More models

We cover a couple of additional models.

Threat to identification the linear model

We want to think about what is the estimand that a linear model would recover in a couple of interesting cases.

Omitted variable bias

We consider the following model:

$Y_{i} = \alpha X_{i} + \gamma Z_{i} + \epsilon_i$

together with $E[\epsilon_i | X_i, Z_i] = 0$ and we ask what does the regression coefficient of $Y_i$ on $X_i$ alone recovers?

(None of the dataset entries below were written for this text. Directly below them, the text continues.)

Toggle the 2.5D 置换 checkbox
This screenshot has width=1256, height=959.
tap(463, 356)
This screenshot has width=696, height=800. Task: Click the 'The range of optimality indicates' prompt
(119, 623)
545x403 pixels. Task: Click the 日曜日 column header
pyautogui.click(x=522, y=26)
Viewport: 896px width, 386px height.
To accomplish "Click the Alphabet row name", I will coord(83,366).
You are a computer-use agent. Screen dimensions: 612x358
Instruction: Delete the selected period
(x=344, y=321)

$\begin{align*} \beta^1 & = cov(X_i,Y_i) / var(X_i) \\ & = cov(X_i,\alpha X_{i} + \gamma Z_{i}) / var(X_i) \\ & = \alpha + \gamma cov(X_i, Z_{i}) / var(X_i) \end{align*}$

Measurment error bias

We consider the following model:

$Y_{i} = \beta X^*_{i} + \epsilon_i$

where we only observe $X_i = X^*_{i} + u_i$

together with $E[\epsilon_i,u_i | X_i] = 0$ and we ask what does the regression coefficient of $Y_i$ on $X_i$ alone recovers?

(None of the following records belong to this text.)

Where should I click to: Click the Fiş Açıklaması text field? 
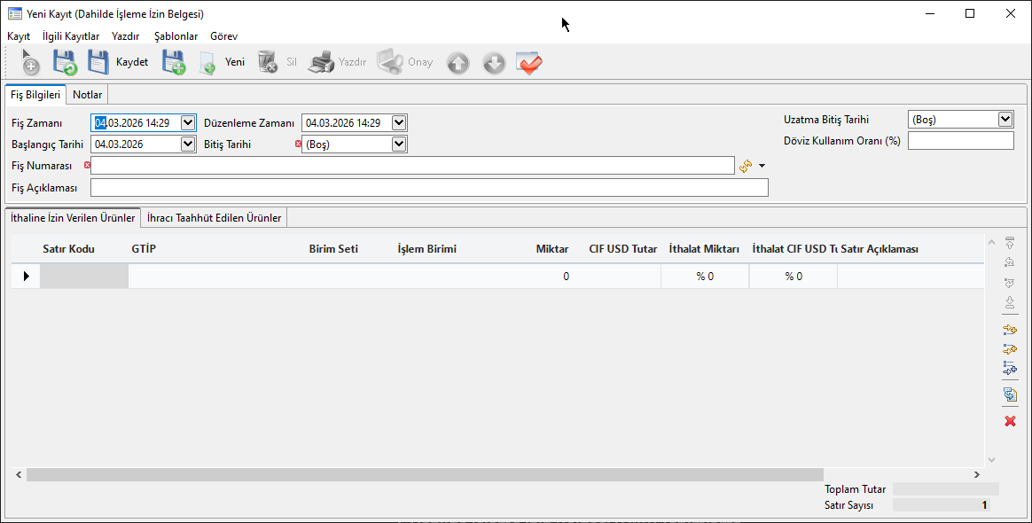429,187
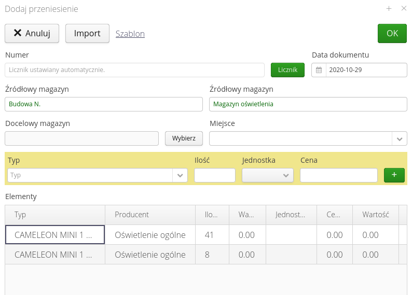Click the Wartość column header
Screen dimensions: 412x295
(375, 215)
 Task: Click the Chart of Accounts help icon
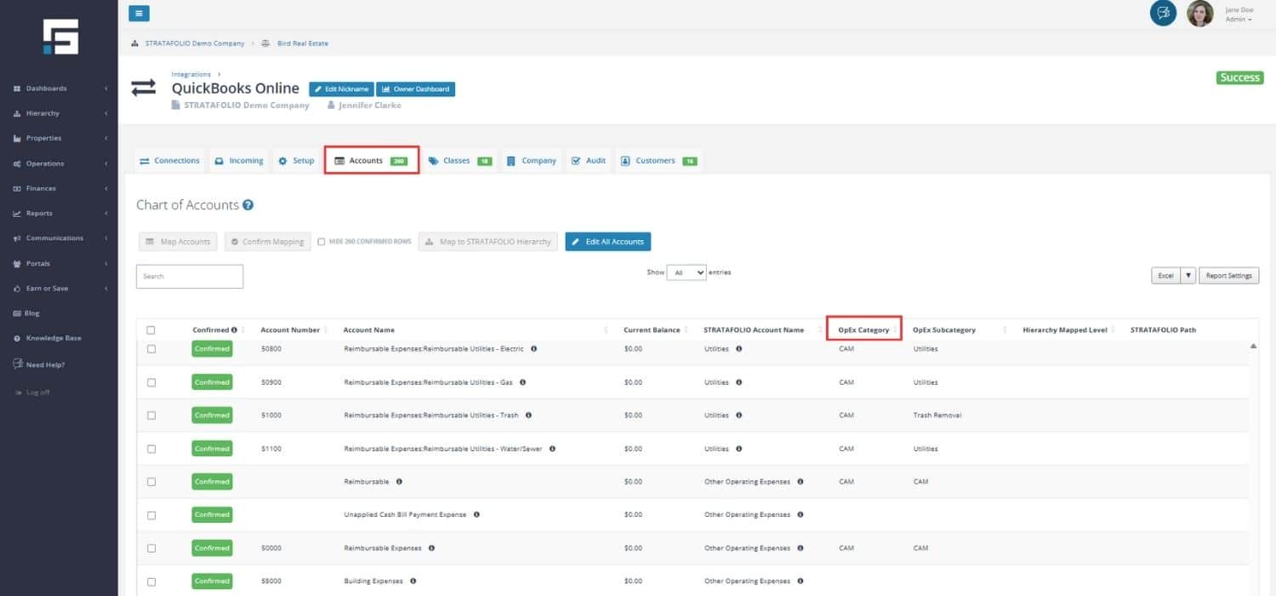[248, 205]

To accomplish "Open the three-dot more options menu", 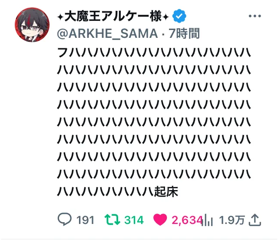I will click(255, 16).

$\begin{align*} \beta^1 & = cov(X_i,Y_i) / var(X_i) \\ & = \frac{ cov(X^*_i,Y_i) }{ var(X^*_i) + var(u_i) } \\ & = \beta \frac{var(X^*_i) }{ var(X^*_i) + var(u_i) } \\ & < \beta \end{align*}$

Instrumental variable

Perhaps we are willing to assume that for a given $Z_i$ variable we have that $E[U_i | Z_i] = 0$ even if it is not true for $X_i$ . In this case we can identify $\beta$ from

$\begin{align*} E[Z_i X'_i]^{-1} E[ Z_i Y_i ] & = E[Z_i X'_i]^{-1} E[ Z_i X'_i ] \beta + E[Z_i X'_i]^{-1} E[ Z_i U_i ] \\ & = \beta \end{align*}$

assuming that $E[Z_i X'_i]$ is square and invertible. We then define the instrumental variable estimator as

$\beta^{IV}_n = ( Z_n ' X_n )^{-1} Z'_n Y_n$

This can address both earlier mentioned issues. Two important assumptions:

exclusion restriction: $E[U_i | Z_i] = 0$
relevance: $E[Z_i X'_i]$ is invertible

We can show consistency and asymptotic normality. But what about unbiasedness?

TBD in class!

2SLS

In more general case, when for instance one has more instruments than regressors. We introduce the 2SLS estimator:

$$ \beta_n^{2SLS} = (X'_n P_n X_n)^{-1} X'_n P_n Y_n $$

where $P_n = Z_n ( Z'_n Z_n)^{-1} Z'_n$ . We see that $P_n P_n = P_n$ and so we can write

$\beta_n^{2SLS} = (X'_n P'_n P_n X_n)^{-1} X'_n P_n Y_n$

and so this is like regressing $Y_n$ on $P_n X_n$ where we note that $P_n X_n = Z_n ( Z'_n Z_n)^{-1} Z'_n X_n$ , is the predicted value from the regression of $X_n$ on $Z_n$ .